PLAN-resize followup 01: targeted refcount-block pre-pass

Prompt

Before responding to questions or discussion points in this document, explore the instar codebase thoroughly. Read the qcow2 resize planner (src/crates/resize/src/qcow2.rs — especially plan_grow, plan_l1_grow, plan_l1_and_refcount_grow, ensure_block_staged, block_offset_in_file, stage_increment, stage_decrement). Read the current guest pre-pass at src/operations/resize/src/main.rs:382-420 and the EXISTING_STATE_LIMIT carve-up immediately above.

Where a question touches on external concepts (qcow2 refcount- table layout, refcount-block coverage math), research as needed to give a confident answer. Flag any uncertainty explicitly rather than guessing.

This is a follow-up to PLAN-resize.md. It addresses a real-world limitation surfaced by the automated reviewer on PR #326 — the guest's "stage every refcount block" pre-pass imposes an image-size ceiling proportional to cluster size, hitting ~128 GiB at the common 64 KiB cluster size.

Mission

Replace the guest's stage-every-refcount-block pre-pass for qcow2 grow with a targeted pre-pass that stages only the specific refcount blocks the chosen grow flavour will modify. The planner already has the right contract (ensure_block_staged returns ScratchTooSmall if a needed block isn't present in existing_refcount_block_indices), so the entire change is on the guest side plus a small new helper in the planner crate to expose the block-identification logic.

Post-fix, the qcow2 resize image-size ceiling at the default 64 KiB cluster lifts from ~128 GiB to multi-PB (bounded only by what the filesystem can store). Real-world cloud workloads (1 TiB+ qcow2 disks growing by some fixed delta) work end-to-end.

Out of scope: the qcow2 shrink path. Shrink stages L2 tables, not refcount blocks; its staging is already targeted (only the L2 tables covering the discard range) and bounded by a separate cap (256 L2 tables = ~512 GiB of discardable range per operation). Lifting that cap is a different problem with its own design space and is queued as a separate item under PLAN-resize.md Future work.

What the survey turned up

  • Current stage-everything pre-pass (src/operations/resize/src/main.rs:382-420): walks the refcount table, collects every non-zero entry's block_idx into a block_indices array (cap 1024), then reads each block at cluster_size bytes into EXISTING_STATE. The cumulative byte cost is non_zero_block_count * cluster_size, capped at EXISTING_STATE_LIMIT = 4 MiB.

  • Block-coverage math:

  • entries_per_refblock = cluster_size * 8 / refcount_bits
  • bytes_per_block = entries_per_refblock * cluster_size
  • At cluster=64 KiB, refcount_bits=16: 2^15 entries * 64 KiB = 2 GiB per block
  • Image-size ceiling: `EXISTING_STATE_LIMIT / cluster_size

    • bytes_per_block = 4 MiB / 64 KiB * 2 GiB = 128 GiB`
  • Qcow2ResizeOpts carries existing_refcount_block_bytes: &[u8] (flat concatenation in existing_refcount_block_indices order) plus existing_refcount_block_indices: &[u64]. The planner's ensure_block_staged(opts, block_idx, ...) linear-scans existing_refcount_block_indices for the requested block_idx and returns ScratchTooSmall if absent.
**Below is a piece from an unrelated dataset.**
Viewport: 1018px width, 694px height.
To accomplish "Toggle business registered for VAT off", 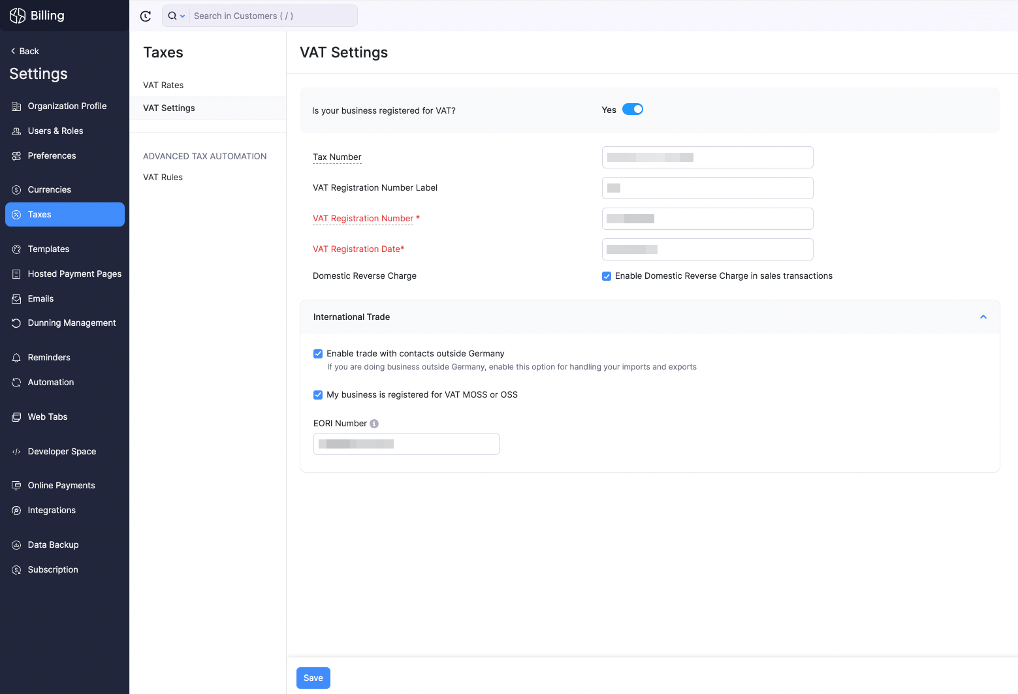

  • What plan_l1_grow actually demands (src/crates/resize/src/qcow2.rs:202-292): registers an increment patch for every cluster in [new_l1_first_cluster, new_l1_last_cluster] (the new L1 region, appended at EOF) and a decrement patch for every cluster in [old_l1_first_cluster, old_l1_last_cluster] (the freed old L1 region). For each registered patch the planner calls ensure_block_staged(block_idx = cluster / entries_per_refblock). Worst case is ~1-2 distinct blocks on each side; same block can appear on both sides (rare overlap).

  • What plan_l1_and_refcount_grow demands (similar reading at src/crates/resize/src/qcow2.rs:605 onward; full enumeration needed during 12a): same as L1Grow plus blocks containing the new refcount-table region. The new refcount-block clusters themselves are written from scratch (no existing block to stage — synthetic_layout builds them fresh).
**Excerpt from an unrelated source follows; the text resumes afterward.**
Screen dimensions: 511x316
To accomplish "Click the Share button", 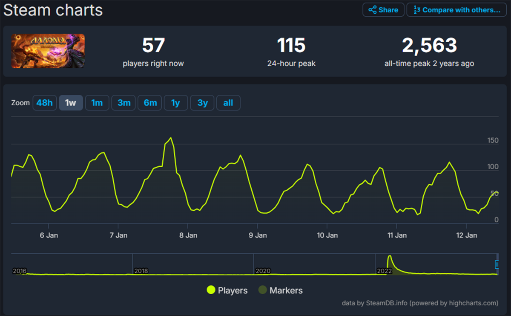I will pos(383,10).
  • What plan_header_only demands: nothing — header rewrite only, no refcount mutation.

  • decide_action: takes scalar fields (cluster_size, refcount_bits, current/new virtual_size, current_l1_entries, current_refcount_table_clusters) and returns the grow flavour. No refcount-block data needed to make the decision. This is the structural pivot that makes targeted staging possible — the guest can call decide_action before reading any refcount blocks.

  • ensure_block_staged contract (src/crates/resize/src/qcow2.rs:1452-1475): returns Err(ScratchTooSmall) on a miss. The hint at line 1471-1473 ("Block not staged. The guest's pre-pass should have caught this; surface as ScratchTooSmall so the host can retry with a wider stage list") is forward-looking — the guest can retry, but with the targeted approach we expect this to never fire in practice.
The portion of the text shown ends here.